I'm trying to prove the existence of only one subgroup of order $p^{k-1}$.
Let $n_p$ be the number of $p$-Sylow subgroups. We know that $n_p = 1 + pq$ and $1 + pq$ divides $p^k$. So, $n_p = 1$, which implies that we have only one $p$-Sylow subgroup.
My doubt is: did I misunderstand what $n_p$ is? Because the Sylow Theorem states that $G$ has a subgroup of order $p^a$ if $p^a$ divides $|G|$, so there are subgroups of order $p^a$ with $a < k$, and this would already imply that $n_p > 1$.

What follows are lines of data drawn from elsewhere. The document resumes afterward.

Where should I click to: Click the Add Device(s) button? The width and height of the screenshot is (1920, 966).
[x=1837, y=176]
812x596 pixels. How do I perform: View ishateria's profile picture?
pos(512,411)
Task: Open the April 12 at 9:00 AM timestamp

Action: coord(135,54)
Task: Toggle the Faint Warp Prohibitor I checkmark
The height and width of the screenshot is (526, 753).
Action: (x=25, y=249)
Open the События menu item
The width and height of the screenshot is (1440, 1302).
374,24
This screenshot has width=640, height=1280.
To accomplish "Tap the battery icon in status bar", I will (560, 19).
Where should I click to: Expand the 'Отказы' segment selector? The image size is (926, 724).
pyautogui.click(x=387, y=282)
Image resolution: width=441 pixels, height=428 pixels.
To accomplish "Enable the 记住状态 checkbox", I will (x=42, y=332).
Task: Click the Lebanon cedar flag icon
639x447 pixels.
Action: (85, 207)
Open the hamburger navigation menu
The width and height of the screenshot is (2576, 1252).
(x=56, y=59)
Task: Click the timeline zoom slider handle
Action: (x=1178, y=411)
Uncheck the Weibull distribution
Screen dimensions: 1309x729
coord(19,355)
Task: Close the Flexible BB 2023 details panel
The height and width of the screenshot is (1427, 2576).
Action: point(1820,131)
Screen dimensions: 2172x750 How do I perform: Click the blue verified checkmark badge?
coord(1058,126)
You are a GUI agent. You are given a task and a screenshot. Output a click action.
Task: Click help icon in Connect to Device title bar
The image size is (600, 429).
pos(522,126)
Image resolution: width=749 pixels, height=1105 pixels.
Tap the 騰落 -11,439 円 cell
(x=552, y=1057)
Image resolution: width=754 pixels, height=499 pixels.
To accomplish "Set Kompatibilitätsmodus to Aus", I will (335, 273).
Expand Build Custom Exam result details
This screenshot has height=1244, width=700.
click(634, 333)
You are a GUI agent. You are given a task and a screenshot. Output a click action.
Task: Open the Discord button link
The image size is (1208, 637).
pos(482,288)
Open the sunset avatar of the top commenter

I'm really confused about this $n_p$.
I know it's a very basic doubt; I'm just starting to study Sylow's theorems now. In all the books I've read, I understand the examples but when it comes to this case, these things seem to contradict the theorem.
Thanks.
Best Answer
It is false. Consider $G=C_2\times C_2$, where $C_2$ denotes the cyclic group of order $2$. Then $|G|=2^2$ but $C_2\times\{1\}$ and $\{1\}\times C_2$ are distinct subgroups of $G$ of order $2$.